Und trotzdem waren sie der Beginn einer Revolution.
Denn "Ihre Kinder" war eine Band, die ausnahmslos auf Deutsch
sang - und das lange vor Udo Lindenberg. Noch Anfang der siebziger Jahre
war die deutsche Sprache in der Rockmusik ein Sakrileg. Angloamerikanisches
Idiom war cool, Deutsch dagegen diskreditiert als Zungenschlag der weltflüchtigen
Musikantenstadl-Jodler und seicht-rosafarbener Schlagerromantik. Wer
als deutscher Rocker etwas auf sich hielt, sang englisch - selbst wenn
er mit seiner Kapelle nie aus dem Dunstkreis der Jugendheime und Schützenfeste
herauskam.
Bluesband mit Beatlyrik
Trotzdem blieben die Deutschrockpioniere nicht lange allein. Etwa zeitgleich
fing die Kölner Studentenband und Kabarettgruppe Floh de Cologne
an, auf Deutsch zu rocken. Etwas später stieß dann Rio Reisers
Band Ton Steine Scherben zu dem exklusiven Club. Von beiden unterschieden
sich "Ihre Kinder" jedoch erheblich. Denn die Band hatte so
wenig mit dem plumpen Agitprop von Floh de Cologne am Hut wie mit den
holzschnittartigen Versen der frühen Ton Steine Scherben. Stattdessen
setzte die Nürnberger Band auf poetische Texte, eine Art psychedelischer
deutscher Beatlyrik, konnten aber auch sehr eindeutig und präzise
sein, wenn sie politische Themen aufgriffen.

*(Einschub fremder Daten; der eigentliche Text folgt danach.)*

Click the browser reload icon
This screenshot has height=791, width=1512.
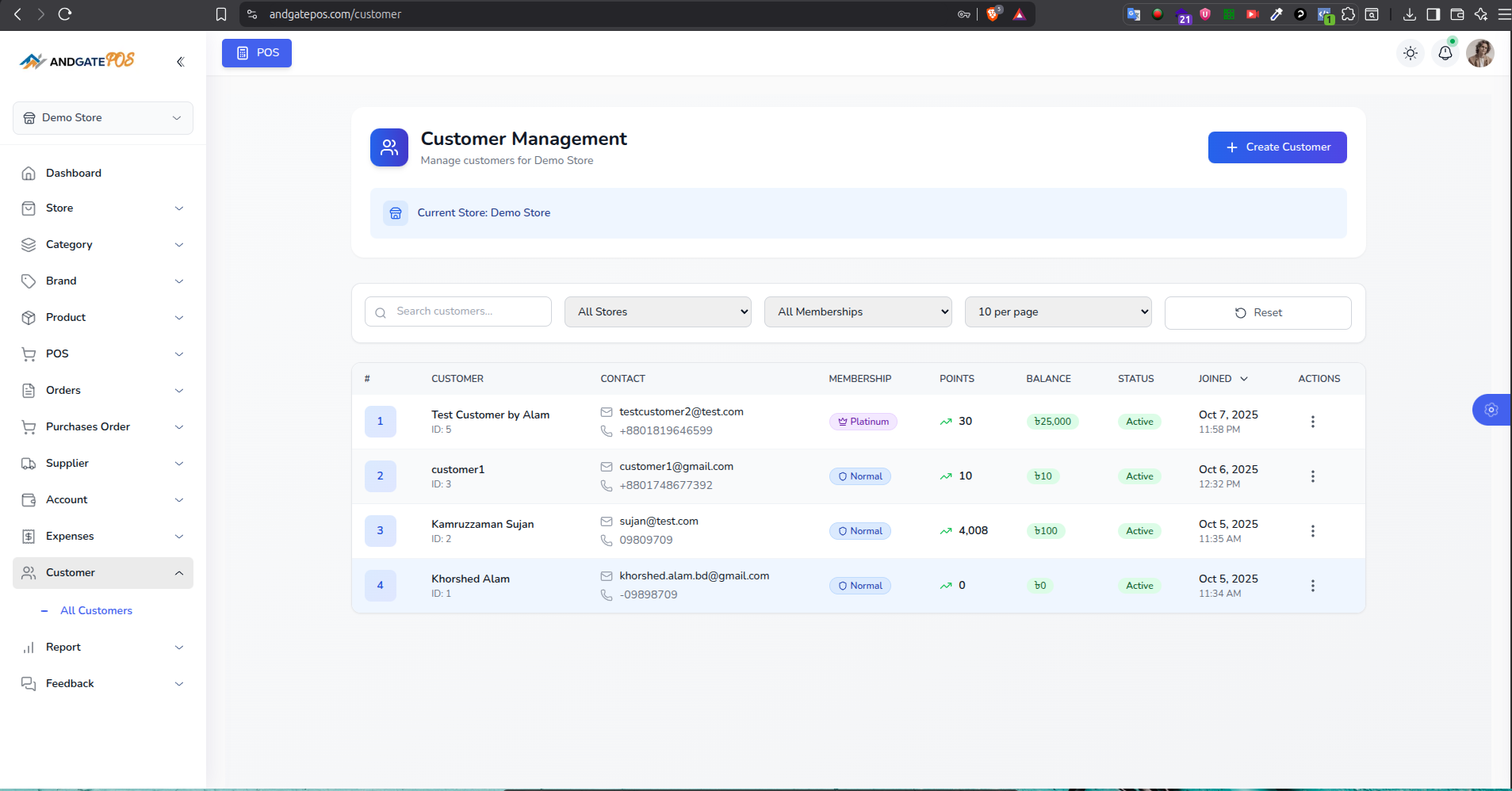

Ihre Musik kam an. 1970 wählten die Leser der Zeitschrift "Musikexpress"
die Gruppe zur besten deutschen Bluesband. Spätestens da war die
Band dann selbst Obersekundanern aus den Malochervororten ein Begriff.
obwohl die ansonsten eher auf Jimi Hendrix, Velvet Underground, die
Rolling Stones, The Doors oder The Stooges standen. Denn deutsch zu
singen, schien extrem provinziell. Die Helden der Jugend kamen aus London,
Liverpool, Los Angeles, San Francisco, Seattle, Detroit oder New York.
Aber doch nicht aus Nürnberg.
Nürnberg war aber auch die Stadt von Photo-Porst. In den Sechzigern
stand Hannsheinz Porst an der Spitze des Familienunternehmens. Er war
eine schillernde Figur, ein Kommunist im Kapitalistenpelz, der tat,
was in der Wirtschaftswunderwelt Nachkriegsdeutschlands unerhört
erschien: Er schenkte die Firma den Mitarbeitern, machte aus dem marktführenden
Foto-Discounter eine Mitarbeitergesellschaft. So etwas ließ einen
Porst natürlich suspekt erscheinen, vor allem, wenn er zudem unverhohlene
Sympathien für die angeblich realen Paradiese der Parteibonzen
und Werktätigen von Ostberlin bis Moskau hegte.
Wer wollte schon Texte auf Deutsch hören?
Deswegen bezeichnete die bundesdeutsche Presse Hannsheinz Porst auch
gern - je nach Couleur - als Verrückten, als Spion, ideologischen
Brandstifter, Spinner oder als gemeingefährlichen Vaterlandsverräter.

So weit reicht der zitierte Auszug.